Now let's translate that into English. All sorts of financial institutions fund their day-to-day operations with ultra-short-term borrowing. Repurchase agreements (or "repo") are the most common type. Here's how it works. A bank "sells" something for cash, but agrees to buy it back at the end of the day -- hence, repurchase -- for a little more than it got. So, for example, say a bank sells a Treasury bond for 95 cents on the dollar, and buys it back for 96 cents at the end of the day. Again, notice the difference between what it gets and what it pays for the collateral. That's the interest rate on what is really a secured loan. Okay, but what does this have to do with the debt ceiling? Well, the repo market isn't set up to tell if a Treasury bond has defaulted or not (because if Treasury bonds are defaulting, the world must be ending, right?). That means it only takes the hint of the possibility of a Treasury bond defaulting for the repo market to go into paroxysms. As you can see in the chart below, via Cardiff Garcia of FT Alphaville, that's exactly what happened during the last debt ceiling crisis in 2011: repo rates spiked when it looked like the debt ceiling wasn't going to be lifted in time. It'd obviously be worse if it actually wasn't lifted in time.

In other words, interest rates would rise for financial institutions. And those financial institutions might not get as much help from the Fed as they need. The central bank's clearing system also isn't set up to tell if a Treasury bond has defaulted or not, so it could seize up too. And, of course, banks can't use defaulted Treasury bonds as collateral at the Fed.
These are all very bad things.
So, to sum up, if everything goes as well as it could, the recovery would only get a vicious knee-capping. There'd be the insane austerity. Interest rates would fall for the government, but rise for the financial system. And households would be scared for months, if not longer, about a political system exhibiting what my colleague James Fallows calls 1860s-style dysfunction.

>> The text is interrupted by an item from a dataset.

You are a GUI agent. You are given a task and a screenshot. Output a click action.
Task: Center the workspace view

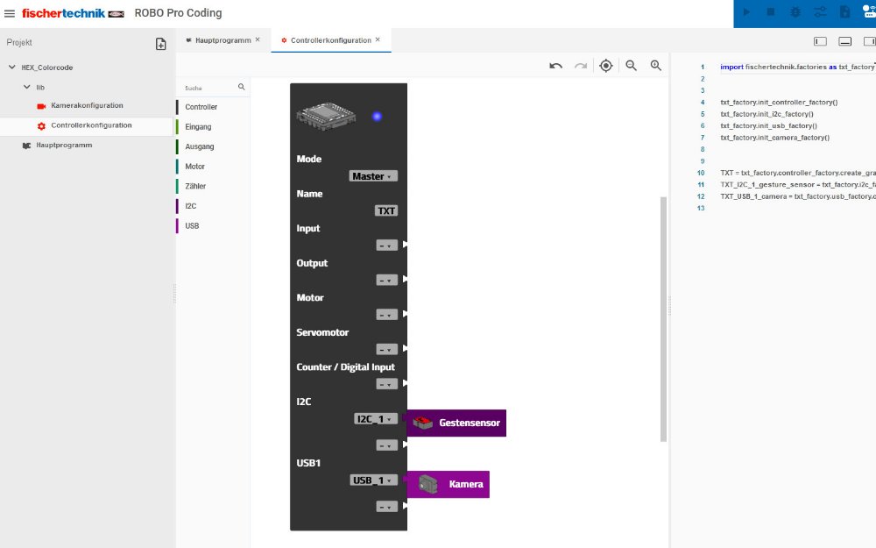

Scenario #2: Treasury can't prioritize the debt, and the world really ends. It sounds so easy to pay the debt back first. But prioritization is a legal and logistical nightmare. There's just little legal basis to justify paying some bills, and not others. Everyone we owe money to -- bondholders, military personnel, Social Security recipients, etc. -- has a good claim on whatever money we do have. Good luck getting whoever we stiff to go along with that.
But even if we could legally choose who and who not to pay, we might not be able to do so technically. As BPC points out, the Treasury makes 100 million payments a month. It would have to reprogram its computers to pay the most essential ones first each day -- and it would have to do this fast. It's touching that Republicans so believe in the efficacy of government that they think the Treasury could pull this off without a hitch. But I'm not so sure.